Em voz baixa, procurei recolher o ensinamento de Gúbio, que me esclareceu num cicio: “O remorso é uma bênção, sem dúvida, por levar-nos à corrigenda, mas também é uma brecha, através da qual o credor se insinua, cobrando pagamento. A dureza coagula-nos a sensibilidade durante certo tempo; todavia, sempre chega um minuto em que o remorso nos descerra a vida mental aos choques de retorno das nossas próprias emissões.

E acentuando, de modo singular, a voz quase imperceptível, acrescentou: “Temos aqui a gênese dos fenômenos de “licantropia”, inexplicáveis, ainda, para a investigação dos médicos encarnados. Lembras-te de Nabucodonosor, o rei poderoso, a que se refere a Bíblia? Conta-nos o Livro Sagrado que ele viveu, sentindo-se animal, durante sete anos. O hipnotismo é tão velho quanto o mundo e é recurso empregado pelos bons e pelos maus, tomando-se por base, acima de tudo, os “elementos plásticos do perispírito”.

Notando, porém, que a mulher infeliz prosseguia guardando estranhos caracteres no semblante perguntei: “Esta irmã infortunada permanecerá doravante em tal aviltamento da forma?
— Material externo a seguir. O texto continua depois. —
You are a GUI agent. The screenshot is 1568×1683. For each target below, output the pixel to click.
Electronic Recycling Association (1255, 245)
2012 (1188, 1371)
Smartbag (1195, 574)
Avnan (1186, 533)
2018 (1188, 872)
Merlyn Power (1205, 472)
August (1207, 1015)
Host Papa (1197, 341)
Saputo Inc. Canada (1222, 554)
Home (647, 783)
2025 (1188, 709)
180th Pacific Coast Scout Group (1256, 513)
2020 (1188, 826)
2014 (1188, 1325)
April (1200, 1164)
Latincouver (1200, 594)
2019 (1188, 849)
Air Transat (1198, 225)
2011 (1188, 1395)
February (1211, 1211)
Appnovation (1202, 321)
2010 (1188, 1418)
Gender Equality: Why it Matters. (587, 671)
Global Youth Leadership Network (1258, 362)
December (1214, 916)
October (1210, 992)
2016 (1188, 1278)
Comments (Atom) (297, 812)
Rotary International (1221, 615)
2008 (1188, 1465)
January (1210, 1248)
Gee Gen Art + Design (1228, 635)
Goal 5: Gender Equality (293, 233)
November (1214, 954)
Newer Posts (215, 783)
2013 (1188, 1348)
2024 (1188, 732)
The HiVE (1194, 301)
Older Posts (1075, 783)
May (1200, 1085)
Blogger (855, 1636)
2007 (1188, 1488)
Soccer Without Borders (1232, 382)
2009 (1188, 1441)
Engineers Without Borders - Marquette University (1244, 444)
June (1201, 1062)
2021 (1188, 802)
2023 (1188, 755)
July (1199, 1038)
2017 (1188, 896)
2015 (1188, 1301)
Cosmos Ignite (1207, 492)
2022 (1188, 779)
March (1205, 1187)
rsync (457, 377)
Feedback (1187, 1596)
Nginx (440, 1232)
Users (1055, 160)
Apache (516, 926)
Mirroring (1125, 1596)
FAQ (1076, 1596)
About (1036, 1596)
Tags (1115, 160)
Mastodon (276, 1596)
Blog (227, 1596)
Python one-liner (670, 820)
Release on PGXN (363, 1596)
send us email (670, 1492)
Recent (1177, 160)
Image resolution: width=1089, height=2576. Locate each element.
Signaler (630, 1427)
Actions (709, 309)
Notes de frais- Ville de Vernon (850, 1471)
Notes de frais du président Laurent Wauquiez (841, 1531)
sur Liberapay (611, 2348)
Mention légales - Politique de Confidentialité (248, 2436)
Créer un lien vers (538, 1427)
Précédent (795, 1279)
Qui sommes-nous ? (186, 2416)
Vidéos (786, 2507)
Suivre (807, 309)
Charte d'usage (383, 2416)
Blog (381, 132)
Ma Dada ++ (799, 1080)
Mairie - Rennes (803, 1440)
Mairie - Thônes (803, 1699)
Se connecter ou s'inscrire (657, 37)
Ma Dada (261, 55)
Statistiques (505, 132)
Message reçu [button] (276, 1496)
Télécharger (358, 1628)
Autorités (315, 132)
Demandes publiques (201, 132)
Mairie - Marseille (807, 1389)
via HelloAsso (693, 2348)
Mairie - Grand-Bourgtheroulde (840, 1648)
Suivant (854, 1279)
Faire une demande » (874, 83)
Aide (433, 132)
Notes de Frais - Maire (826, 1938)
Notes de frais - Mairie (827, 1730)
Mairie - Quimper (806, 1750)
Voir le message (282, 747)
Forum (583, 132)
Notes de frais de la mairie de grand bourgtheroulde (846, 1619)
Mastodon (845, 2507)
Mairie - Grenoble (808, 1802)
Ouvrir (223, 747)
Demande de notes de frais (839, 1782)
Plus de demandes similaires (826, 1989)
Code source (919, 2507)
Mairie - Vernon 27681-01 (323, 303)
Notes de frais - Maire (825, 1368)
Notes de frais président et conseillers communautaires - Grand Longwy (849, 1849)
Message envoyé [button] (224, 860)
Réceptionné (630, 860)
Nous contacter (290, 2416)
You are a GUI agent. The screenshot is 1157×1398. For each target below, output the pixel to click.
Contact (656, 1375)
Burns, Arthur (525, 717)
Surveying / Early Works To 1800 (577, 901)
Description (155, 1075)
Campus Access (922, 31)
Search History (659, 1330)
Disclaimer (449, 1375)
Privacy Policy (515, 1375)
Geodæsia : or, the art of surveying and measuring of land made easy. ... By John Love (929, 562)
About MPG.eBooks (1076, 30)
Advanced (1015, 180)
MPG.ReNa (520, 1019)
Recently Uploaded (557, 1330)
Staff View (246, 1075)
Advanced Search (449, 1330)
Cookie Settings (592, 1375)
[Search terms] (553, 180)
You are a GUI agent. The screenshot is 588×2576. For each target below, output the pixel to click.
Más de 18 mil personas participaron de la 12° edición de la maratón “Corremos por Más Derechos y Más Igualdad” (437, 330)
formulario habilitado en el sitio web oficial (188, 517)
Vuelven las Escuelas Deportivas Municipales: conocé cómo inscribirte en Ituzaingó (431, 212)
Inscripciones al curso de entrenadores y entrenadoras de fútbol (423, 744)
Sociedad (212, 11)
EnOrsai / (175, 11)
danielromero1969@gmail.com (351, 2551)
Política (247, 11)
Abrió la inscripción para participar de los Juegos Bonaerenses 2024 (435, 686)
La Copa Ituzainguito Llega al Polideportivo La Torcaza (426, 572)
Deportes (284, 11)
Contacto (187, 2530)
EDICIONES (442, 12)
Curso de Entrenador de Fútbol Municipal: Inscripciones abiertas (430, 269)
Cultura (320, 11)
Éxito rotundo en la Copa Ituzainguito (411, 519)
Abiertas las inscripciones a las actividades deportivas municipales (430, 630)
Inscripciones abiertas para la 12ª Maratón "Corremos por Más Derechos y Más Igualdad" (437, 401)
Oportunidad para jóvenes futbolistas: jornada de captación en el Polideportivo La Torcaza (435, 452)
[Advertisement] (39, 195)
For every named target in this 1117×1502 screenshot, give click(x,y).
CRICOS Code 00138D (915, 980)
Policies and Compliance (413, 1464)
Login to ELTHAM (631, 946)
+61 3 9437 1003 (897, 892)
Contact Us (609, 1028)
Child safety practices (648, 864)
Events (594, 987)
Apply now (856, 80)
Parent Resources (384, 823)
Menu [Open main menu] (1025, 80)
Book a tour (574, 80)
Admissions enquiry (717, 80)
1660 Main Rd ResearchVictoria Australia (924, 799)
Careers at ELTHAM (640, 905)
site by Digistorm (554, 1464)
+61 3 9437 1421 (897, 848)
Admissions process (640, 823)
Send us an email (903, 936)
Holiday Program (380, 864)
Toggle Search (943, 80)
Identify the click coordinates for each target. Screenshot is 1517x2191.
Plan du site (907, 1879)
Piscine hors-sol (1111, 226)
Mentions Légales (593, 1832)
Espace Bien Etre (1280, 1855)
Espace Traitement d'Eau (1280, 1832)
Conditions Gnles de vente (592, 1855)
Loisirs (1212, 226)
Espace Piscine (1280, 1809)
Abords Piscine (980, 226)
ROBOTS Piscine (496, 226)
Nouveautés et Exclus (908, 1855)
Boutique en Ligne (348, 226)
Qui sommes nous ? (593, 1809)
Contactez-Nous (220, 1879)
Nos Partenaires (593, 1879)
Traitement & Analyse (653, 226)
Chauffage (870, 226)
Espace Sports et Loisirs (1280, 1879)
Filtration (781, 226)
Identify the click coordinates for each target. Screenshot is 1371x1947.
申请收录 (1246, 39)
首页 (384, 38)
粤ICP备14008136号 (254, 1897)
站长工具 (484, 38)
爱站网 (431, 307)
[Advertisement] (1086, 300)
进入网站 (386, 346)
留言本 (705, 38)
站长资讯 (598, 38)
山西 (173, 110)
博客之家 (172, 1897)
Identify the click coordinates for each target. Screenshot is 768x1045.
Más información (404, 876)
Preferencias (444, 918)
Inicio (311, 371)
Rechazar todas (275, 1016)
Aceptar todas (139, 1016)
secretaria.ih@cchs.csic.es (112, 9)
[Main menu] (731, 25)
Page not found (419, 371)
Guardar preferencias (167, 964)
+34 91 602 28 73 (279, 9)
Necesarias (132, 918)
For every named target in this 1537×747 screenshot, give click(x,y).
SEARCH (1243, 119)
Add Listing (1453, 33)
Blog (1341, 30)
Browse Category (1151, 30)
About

Finda longa pausa, o Instrutor informou, com tristeza: “Ela não passaria por esta humilhação se não a merecesse”.

Além disso, se se adaptou às energias positivas do juiz cruel, em cujas mãos veio a cair, pode também esforçar-se intimamente, renovar a vida mental para o bem supremo e afeiçoar-se à influenciação de benfeitores que nunca escasseiam na senda redentora. Tudo, André, em casos como este, se resume à problema de sintonia. Onde colocamos o pensamento, aí se nos desenvolverá a própria vida.